**KUTIPAN**
»»
Minggu, 09 Juni 2013

Benarkah Syiah Mengikuti Ahlulbait?

Syiah selalu menukil hadits tsaqalain, demi menegaskan wajibnya mengikuti ahlulbait. Tapi apakah syiah konsekuen dengan ucapannya sendiri? Ini yang perlu kita teliti.
Mengikuti Al Qur’an adalah dengan mengikuti perintah yang ada di dalamnya, dan menjauhi larangannya. Itulah mengikuti. Begitu juga dengan mengikuti ahlulbait, dengan mengikuti perintah mereka, dan menjauhi apa yang mereka larang.
Al Qur’an ada di depan kita, dapat kita baca setiap hari. Dengan mudah kita mengakses perintah dan larangan. Tetapi ahlulbait, mereka telah pergi meninggalkan kita. 11 imam telah pergi menghadap Allah, sementara yang ke 12 malah pergi bersembunyi, meninggalkan tugasnya untuk menjaga syareat, meninggalkan fungsinya sebagai penerus Nabi Muhammad SAWW. Bagaimana caranya mengakses perintah ahlulbait?
««
(Catatan dari kumpulan data)
»»
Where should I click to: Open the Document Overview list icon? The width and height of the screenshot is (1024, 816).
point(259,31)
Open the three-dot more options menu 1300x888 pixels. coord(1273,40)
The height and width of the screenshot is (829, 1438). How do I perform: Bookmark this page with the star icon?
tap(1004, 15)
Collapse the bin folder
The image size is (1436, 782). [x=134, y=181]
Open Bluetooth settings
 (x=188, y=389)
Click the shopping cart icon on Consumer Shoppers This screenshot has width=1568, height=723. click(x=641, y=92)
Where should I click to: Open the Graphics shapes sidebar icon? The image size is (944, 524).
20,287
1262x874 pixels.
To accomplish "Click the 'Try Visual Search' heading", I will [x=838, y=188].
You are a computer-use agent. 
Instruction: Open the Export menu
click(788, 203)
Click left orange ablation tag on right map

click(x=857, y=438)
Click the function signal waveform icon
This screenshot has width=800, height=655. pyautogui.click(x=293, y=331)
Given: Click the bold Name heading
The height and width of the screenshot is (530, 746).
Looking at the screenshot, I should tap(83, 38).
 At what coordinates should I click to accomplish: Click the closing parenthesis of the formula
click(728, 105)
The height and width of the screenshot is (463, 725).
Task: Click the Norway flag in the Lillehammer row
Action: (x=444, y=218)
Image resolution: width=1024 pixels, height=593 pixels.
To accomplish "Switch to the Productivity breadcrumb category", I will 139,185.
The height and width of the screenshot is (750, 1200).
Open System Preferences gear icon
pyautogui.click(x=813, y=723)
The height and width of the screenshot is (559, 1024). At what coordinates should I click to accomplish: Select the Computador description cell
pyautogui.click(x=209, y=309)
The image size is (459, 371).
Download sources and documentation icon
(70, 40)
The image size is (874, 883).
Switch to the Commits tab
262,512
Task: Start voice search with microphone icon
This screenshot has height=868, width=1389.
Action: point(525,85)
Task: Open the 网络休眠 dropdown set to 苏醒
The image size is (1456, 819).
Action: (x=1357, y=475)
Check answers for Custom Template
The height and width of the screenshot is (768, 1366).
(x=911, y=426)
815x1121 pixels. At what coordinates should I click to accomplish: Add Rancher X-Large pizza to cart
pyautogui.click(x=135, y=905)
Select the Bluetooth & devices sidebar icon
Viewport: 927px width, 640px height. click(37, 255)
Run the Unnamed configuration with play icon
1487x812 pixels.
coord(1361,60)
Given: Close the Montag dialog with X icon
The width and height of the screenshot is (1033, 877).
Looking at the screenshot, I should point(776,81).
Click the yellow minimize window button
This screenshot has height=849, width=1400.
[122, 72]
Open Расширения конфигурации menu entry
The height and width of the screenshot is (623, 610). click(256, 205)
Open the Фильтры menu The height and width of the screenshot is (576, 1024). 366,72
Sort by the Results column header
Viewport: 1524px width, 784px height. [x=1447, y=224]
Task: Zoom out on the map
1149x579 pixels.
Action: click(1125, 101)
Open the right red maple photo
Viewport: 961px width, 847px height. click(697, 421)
««
**TUGAS LATIHAN**
Ulangi secara persis bagian kutipan tentang Syiah dan ahlulbait di atas, dari "Minggu, 09 Juni" sampai dengan "mengakses perintah ahlulbait?".

**HASIL LATIHAN**
Minggu, 09 Juni 2013

Benarkah Syiah Mengikuti Ahlulbait?

Syiah selalu menukil hadits tsaqalain, demi menegaskan wajibnya mengikuti ahlulbait. Tapi apakah syiah konsekuen dengan ucapannya sendiri? Ini yang perlu kita teliti.
Mengikuti Al Qur’an adalah dengan mengikuti perintah yang ada di dalamnya, dan menjauhi larangannya. Itulah mengikuti. Begitu juga dengan mengikuti ahlulbait, dengan mengikuti perintah mereka, dan menjauhi apa yang mereka larang.
Al Qur’an ada di depan kita, dapat kita baca setiap hari. Dengan mudah kita mengakses perintah dan larangan. Tetapi ahlulbait, mereka telah pergi meninggalkan kita. 11 imam telah pergi menghadap Allah, sementara yang ke 12 malah pergi bersembunyi, meninggalkan tugasnya untuk menjaga syareat, meninggalkan fungsinya sebagai penerus Nabi Muhammad SAWW. Bagaimana caranya mengakses perintah ahlulbait?